Annie and Olga, two sisters in San Antonio, recently contacted me. Their mom, Elida Cantu, had passed away two weeks prior, and when going through their mom’s things, they stumbled across three quilt tops and wanted to have them finished, an heirloom for each of them and for one of Mrs. Cantu’s granddaughters.
The quilts are truly stories of their family histories. There were pieces of communion dresses, remnants of home sewing projects, and pieces of their mom’s aprons in these quilts. There was taffeta, double-knit polyester, and an assortment of cottons. I was truly amazed that Mrs. Cantu was able to take a fabrics, which clearly were leftovers from other sewing projects, and make them into artful quilts.
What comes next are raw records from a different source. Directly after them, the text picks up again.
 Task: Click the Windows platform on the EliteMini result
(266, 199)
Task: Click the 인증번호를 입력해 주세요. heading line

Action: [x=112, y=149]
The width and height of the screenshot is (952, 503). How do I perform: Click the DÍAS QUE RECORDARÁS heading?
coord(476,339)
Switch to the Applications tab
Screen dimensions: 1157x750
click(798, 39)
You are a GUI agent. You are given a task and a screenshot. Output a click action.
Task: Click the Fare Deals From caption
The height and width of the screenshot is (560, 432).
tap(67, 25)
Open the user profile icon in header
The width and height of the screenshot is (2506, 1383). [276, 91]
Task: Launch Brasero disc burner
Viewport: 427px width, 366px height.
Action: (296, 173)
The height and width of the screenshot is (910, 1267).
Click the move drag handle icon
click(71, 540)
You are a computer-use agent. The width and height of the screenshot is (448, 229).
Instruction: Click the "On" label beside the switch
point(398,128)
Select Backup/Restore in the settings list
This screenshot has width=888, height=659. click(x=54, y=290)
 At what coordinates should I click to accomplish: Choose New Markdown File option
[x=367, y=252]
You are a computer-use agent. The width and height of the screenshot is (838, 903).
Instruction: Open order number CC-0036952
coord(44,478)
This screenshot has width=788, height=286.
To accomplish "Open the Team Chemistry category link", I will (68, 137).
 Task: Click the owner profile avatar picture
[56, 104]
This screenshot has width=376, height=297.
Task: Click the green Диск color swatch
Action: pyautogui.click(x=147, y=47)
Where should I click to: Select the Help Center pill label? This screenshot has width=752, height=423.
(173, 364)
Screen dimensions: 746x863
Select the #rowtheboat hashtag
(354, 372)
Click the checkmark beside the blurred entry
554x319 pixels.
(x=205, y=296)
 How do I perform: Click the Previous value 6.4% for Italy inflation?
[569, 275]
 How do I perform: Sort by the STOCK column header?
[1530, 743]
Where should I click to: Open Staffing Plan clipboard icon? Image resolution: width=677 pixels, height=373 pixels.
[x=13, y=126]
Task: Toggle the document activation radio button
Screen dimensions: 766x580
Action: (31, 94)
I think we all have nightmares about the things our children will do with our things when we pass on. I suspect Nacho Baby will give my Liberty scraps to the animal shelter for rodent cages. Nacho Daddy will give my machines away to the first person who will haul them off. My thread will be tossed in the rubbish because after all, it’s just thread, right? Now that I think about it, I’m thinking my people might need to subscribe to my feed so that they can see how much I loved these things. And if I loved these things, then someone else will, too, right? Like I’ve always said (since Tuesday), it’s good to know what you love.
Really, though, you know we (quilters) are supposed to have one of our quilting pals in charge of distributing our sewing things (after we are not here to use them) to the people we want to have them. Rumor has it that it would be overwhelming for the layperson.
Do you have that person in your life? Right now, that person is my mom. Who is your person, or do you even have one?